(Passage shown begins)

This schema design supports both operational search functionality and comprehensive evaluation capabilities.

Search Implementation

Semantic Search Capabilities

Semantic search leverages dense vector embeddings to understand query meaning rather than relying solely on keyword matching. The implementation uses cosine similarity to find documents that are conceptually related to user queries, even when exact keywords don’t match.

Semantic Search Advantages:

Context Understanding: Captures conceptual relationships between queries and documentation
Synonym Handling: Finds relevant content regardless of specific terminology used
Multi-concept Queries: Effectively processes complex questions spanning multiple topics

Traditional Keyword Search

The system maintains traditional keyword search capabilities using sparse vector methodologies. This approach excels at finding exact matches and handles specific technical terms, error messages, and code references that users frequently search for in documentation.

Keyword Search Strengths:

Exact Matching: Precise results for specific terms, function names, or error codes
Technical Terminology: Effective handling of domain-specific language
User Expectations: Many users expect exact keyword matches for certain query types

Hybrid Search Fusion

The hybrid approach combines semantic and keyword search results through sophisticated fusion techniques. The system uses reciprocal rank fusion (RRF) to merge results from both search methods, creating a unified ranking that leverages the strengths of each approach.

(Passage shown ends)
(Dataset content begins)

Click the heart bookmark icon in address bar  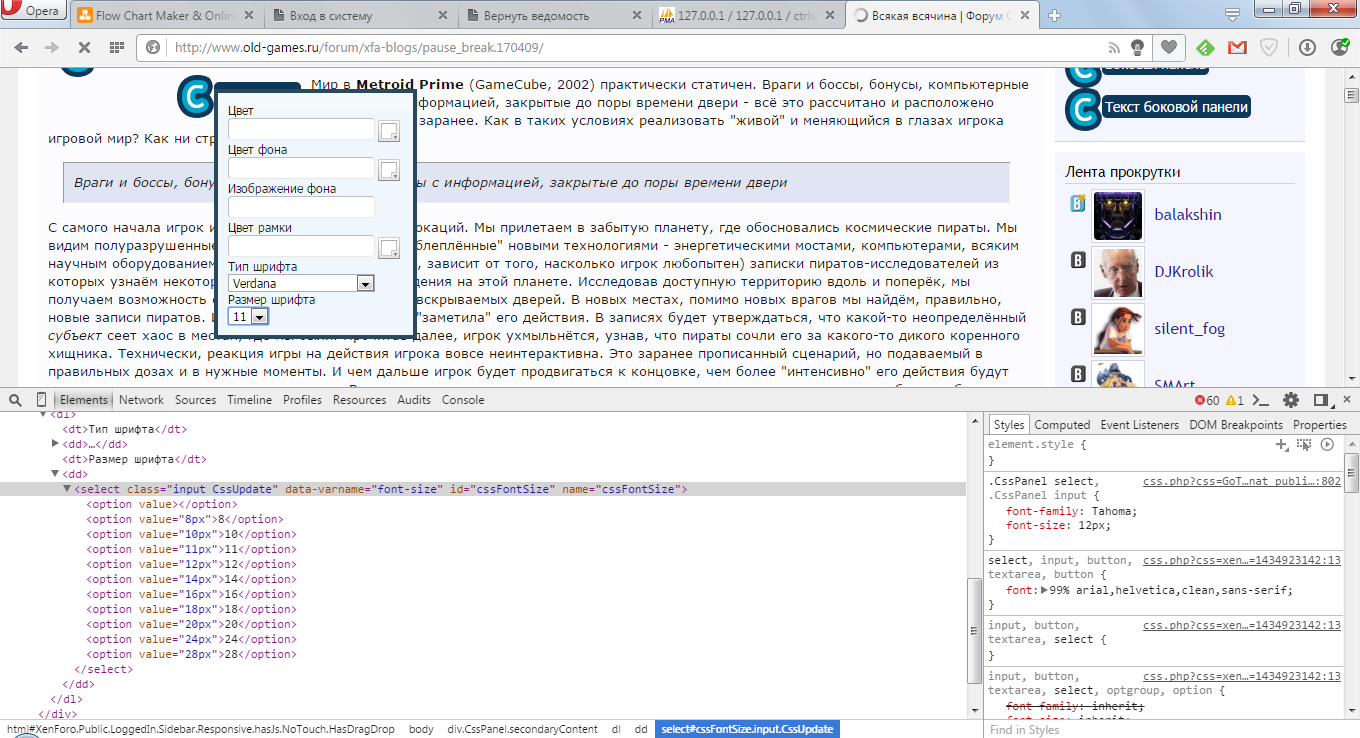point(1166,47)
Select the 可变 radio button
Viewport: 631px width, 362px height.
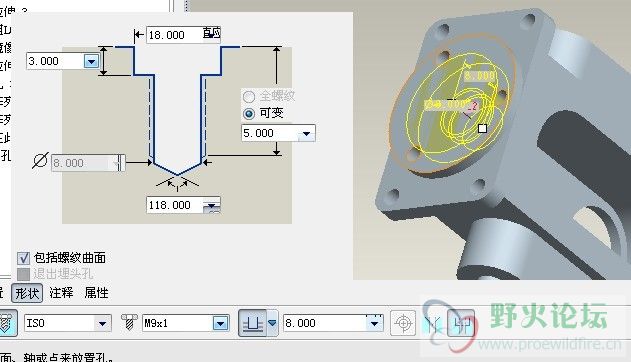pyautogui.click(x=249, y=114)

(Dataset content ends)

- [Instructions]:
1 - Using the search implementation passage, explain in one to three sentences why the system keeps traditional keyword search alongside semantic search.
2 - Continue the search implementation passage after its last sentence on reciprocal rank fusion.

- [Answers by task]:
1 - Keyword search is good at finding exact matches for specific technical terms, function names, error messages, error codes and code references, which users often search for in documentation. Many users also expect exact keyword matches for certain kinds of queries.

2 -
Fusion Benefits:

Comprehensive Coverage: Captures both exact matches and conceptually related content
Balanced Results: Prevents either approach from dominating inappropriately
User Satisfaction: Meets diverse user expectations and search patterns
Query Adaptability: Automatically adjusts to different query types and intentions

For Reference: https://github.com/krishvsoni/embedding-local/blob/master/src/db/generate-embeddings-local.ts

LLM Evaluation Framework

Performance Metrics

The evaluation system implements comprehensive metrics to assess LLM performance across multiple dimensions:

Response Quality Metrics:

BLEU Score: Measures translation quality and text similarity
ROUGE Score: Evaluates summarization and content overlap
Semantic Similarity: Assesses meaning preservation across responses
Coherence Score: Measures logical consistency and flow

System Performance Metrics:

Response Time: Tracks query processing latency
Token Count: Monitors computational efficiency
Cost Estimates: Evaluates resource utilization

Reference Code: https://github.com/krishvsoni/Supabot/blob/master/lib/llm-evaluation-enhanced.ts

Future MCP Server Architecture

MCP Server Architecture

The planned MCP server integration architecture demonstrates how the system will evolve to support multiple LLM providers, centralized evaluation, and enhanced client-server communication while maintaining the core local processing benefits.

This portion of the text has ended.